Democracy's Litmus
Clearly, Israeli democracy is distinctive, capable of bearing unparalleled burdens and coping with dizzying complexities. And yet, with increasing frequency, Israel's commitment to democratic principles has been challenged.
Take, for example, the Washington Post's claim that the Israeli cabinet had stifled free speech by proposing to tax and cap foreign government donations to NGOs operating in Israel. European governments contribute more to NGOs in Israel than to similar groups in all other Middle Eastern states combined. Eighty percent of those funds are directed toward political organizations that often oppose the government's policies or, as in the case of Adalah and Badil, deny Israel's legitimacy as a Jewish state. The United States also places restrictions on foreign funding for NGOs, which can forfeit their tax-exempt status by engaging in political advocacy.
Many Israelis saw the bill not as a threat to free speech, but rather as a means of defending their state from international isolation. The proposed bill did not, in fact, restrict the right of NGOs to speak freely -- only their ability to receive unlimited foreign funding. Even so, the bill was keenly debated within the government and ultimately not approved.
To call Israeli democracy into question because of one suggested bill that never made it into law is unjust. Democracies consider many laws, some of them imperfect, without compromising their democratic character. In Israel, as in America, legislation is tabled, deliberated, and often rejected without impugning the democratic process. In fact, that is the democratic process.

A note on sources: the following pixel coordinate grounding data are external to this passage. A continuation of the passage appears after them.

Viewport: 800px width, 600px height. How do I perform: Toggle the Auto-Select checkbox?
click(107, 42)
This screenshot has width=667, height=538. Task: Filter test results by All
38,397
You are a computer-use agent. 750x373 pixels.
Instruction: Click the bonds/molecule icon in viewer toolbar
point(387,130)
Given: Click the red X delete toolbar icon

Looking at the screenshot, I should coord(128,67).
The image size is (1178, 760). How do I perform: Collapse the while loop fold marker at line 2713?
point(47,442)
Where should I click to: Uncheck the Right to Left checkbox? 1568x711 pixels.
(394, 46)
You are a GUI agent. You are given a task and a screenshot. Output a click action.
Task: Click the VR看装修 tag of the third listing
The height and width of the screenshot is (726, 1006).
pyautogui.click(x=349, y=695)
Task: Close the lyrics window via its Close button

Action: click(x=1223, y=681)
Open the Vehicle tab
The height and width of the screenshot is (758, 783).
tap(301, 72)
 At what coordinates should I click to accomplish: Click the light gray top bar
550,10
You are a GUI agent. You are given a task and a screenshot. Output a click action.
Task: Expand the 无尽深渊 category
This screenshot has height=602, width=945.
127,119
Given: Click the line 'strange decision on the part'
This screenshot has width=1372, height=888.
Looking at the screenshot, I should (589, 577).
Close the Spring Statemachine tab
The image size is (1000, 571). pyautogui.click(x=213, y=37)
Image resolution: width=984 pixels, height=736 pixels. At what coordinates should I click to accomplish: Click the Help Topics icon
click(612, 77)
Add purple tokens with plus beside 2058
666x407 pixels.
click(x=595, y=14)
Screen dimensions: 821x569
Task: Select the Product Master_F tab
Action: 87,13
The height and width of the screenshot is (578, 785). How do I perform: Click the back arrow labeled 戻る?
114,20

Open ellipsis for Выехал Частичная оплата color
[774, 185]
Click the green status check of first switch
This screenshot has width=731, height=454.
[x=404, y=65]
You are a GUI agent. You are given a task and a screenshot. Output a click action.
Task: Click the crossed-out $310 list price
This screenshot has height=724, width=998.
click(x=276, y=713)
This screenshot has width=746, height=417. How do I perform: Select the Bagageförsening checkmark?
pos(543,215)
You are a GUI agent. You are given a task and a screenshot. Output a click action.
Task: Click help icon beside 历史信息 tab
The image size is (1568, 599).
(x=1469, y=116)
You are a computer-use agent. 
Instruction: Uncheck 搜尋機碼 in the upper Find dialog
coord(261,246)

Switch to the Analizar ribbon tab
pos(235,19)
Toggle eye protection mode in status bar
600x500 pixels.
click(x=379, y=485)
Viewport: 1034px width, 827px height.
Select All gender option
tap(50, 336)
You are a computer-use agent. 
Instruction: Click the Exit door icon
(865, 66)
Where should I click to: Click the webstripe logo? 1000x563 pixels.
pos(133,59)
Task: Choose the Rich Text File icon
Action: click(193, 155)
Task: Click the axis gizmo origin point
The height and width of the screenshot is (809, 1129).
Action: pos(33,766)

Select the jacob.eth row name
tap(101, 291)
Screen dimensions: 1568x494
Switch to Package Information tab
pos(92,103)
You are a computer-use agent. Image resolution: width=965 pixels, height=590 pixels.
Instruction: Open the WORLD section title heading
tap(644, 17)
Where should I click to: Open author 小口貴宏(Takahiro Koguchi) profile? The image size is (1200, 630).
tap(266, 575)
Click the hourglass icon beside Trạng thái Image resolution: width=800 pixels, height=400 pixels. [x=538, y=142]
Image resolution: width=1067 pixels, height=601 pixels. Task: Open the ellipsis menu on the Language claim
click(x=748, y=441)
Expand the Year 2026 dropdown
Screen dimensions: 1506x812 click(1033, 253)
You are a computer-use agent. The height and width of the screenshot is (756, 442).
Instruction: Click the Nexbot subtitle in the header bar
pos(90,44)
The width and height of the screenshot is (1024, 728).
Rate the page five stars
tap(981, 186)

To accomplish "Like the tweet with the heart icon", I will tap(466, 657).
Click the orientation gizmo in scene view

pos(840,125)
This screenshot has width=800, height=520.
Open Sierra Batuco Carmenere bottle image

The issue of sexual equality, by contrast, poses a graver challenge to Israeli democracy. Whether by spitting on women or compelling them to sit separately on buses, gender discrimination indeed erodes democratic foundations. But concerns that the dream of Israeli democracy "may be painfully, even fatally, deferred" are off base, as discrimination against women is illegal in Israel. Criminal charges were quickly brought against those few ultra-Orthodox men who degraded or forcefully segregated women, and police were swiftly dispatched to the isolated neighborhoods where these outrages occurred to ensure continued compliance with the law. Hate crimes, though peripheral, persist in the United States as well as in Israel, but do not augur an end to democracy in either.
On the contrary, gender equality, not prejudice, remains an Israeli hallmark. Twenty-four members of the Knesset and both leaders of the social protest moment are women, as are the head of a major opposition party, a general on the Joint Chiefs of Staff, and a recent chief justice of the Supreme Court. "If Israeli women can sit in the cockpit of an F-16," Prime Minister Benjamin Netanyahu told the 2011 graduating class of air force pilots that included five women, "they can sit any place."
The press has also assailed the legislation permitting Israelis to sue other Israelis who boycott goods produced in West Bank settlements. The law might seem to violate the right of political expression. After all, not all Israelis support the government's policies in Judea and Samaria -- the Hebrew names for the territory. Nevertheless, the Knesset, after a lengthy three-stage deliberation, approved the bill. Such boycotts, it reasoned, discriminated against a specific segment of Israeli society. Whether based on ethnicity or race, the boycott of individuals merely because of their place of residence was nothing less than prejudice. That principle notwithstanding, under Israel's system of checks and balances, the Supreme Court may yet pass judgment on the bill.